Chinese Export Machine Upgraded as Cranes Replace Toys By Bloomberg News - Apr 5, 2012
From a sprawling manufacturing base deep in China’s southwestern Hunan province, some 100 kilometers from where Mao Zedong was born, construction-machinery maker Sany Group (SANYIZ) plans to take on the world.
While workers in blue overalls and yellow hard hats crawl over cranes and cement mixer trucks in a gleaming factory, Sany President Tang Xiuguo sits nearby, discussing the opening of factories in Brazil, India, and Alabama and the $475 million acquisition of a German maker of cement pumps, Putzmeister Holding GmbH. Tang, a founder of the 22-year-old company, aims to lift overseas sales, now some 5 percent of its $16 billion revenue, to up to one-fifth of revenues within five years.
China’s export business, which increased 17 percent a year over the last three decades on plastic toys, cheap shoes, and electronics assembled by companies such as Foxconn Technology Group, is changing fast, Bloomberg Businessweek reports in its April 9 edition.
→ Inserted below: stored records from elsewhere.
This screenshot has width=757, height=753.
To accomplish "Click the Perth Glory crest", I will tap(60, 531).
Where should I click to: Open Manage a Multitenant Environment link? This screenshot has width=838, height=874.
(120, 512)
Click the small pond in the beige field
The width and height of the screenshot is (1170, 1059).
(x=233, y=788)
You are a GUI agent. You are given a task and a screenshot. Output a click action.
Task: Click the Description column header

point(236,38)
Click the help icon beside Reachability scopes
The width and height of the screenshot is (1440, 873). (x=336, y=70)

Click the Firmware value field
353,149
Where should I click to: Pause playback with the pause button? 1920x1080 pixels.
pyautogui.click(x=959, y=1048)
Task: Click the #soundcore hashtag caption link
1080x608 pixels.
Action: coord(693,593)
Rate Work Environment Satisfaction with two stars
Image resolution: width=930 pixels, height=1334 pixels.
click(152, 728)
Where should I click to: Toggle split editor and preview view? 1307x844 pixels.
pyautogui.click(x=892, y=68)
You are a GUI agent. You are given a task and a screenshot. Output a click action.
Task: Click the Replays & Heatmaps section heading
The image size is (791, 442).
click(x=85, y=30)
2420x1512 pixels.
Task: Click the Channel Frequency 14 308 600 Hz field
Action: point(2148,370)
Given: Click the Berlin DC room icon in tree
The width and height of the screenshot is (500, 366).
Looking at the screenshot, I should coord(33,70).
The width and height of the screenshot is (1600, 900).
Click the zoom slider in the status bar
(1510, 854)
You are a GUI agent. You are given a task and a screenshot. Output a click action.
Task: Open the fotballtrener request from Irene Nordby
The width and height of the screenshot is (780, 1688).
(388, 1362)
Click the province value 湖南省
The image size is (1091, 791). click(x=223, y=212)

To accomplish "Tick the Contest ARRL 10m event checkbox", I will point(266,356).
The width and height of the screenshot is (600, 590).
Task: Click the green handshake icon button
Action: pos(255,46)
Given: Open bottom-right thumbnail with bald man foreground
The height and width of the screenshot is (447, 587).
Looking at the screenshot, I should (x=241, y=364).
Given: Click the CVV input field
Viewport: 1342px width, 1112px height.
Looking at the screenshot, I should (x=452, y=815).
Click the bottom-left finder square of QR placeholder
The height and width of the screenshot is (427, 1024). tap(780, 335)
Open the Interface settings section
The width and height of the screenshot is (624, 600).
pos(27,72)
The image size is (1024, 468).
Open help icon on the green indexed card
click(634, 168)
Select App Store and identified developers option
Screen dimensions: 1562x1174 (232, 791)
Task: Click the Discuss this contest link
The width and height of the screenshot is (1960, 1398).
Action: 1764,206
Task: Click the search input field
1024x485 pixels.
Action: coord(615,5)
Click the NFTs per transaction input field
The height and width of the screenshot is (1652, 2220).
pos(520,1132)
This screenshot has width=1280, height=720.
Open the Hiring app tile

Rising labor costs, up 15 percent annually since 2005, plus the yuan’s 30 percent gain since a peg to the dollar was scrapped that year, are putting new pressures on the nation’s cheap manufacturing model and driving textile, shoe, and apparel factories to close or relocate to Vietnam, Cambodia, or Bangladesh.
“China’s share of the world’s low-end exports has started to fall. This reflects a shift by Chinese producers into sectors where margins are higher rather than a failure to compete,”U.K.-based Capital Economics said in a March 28 note.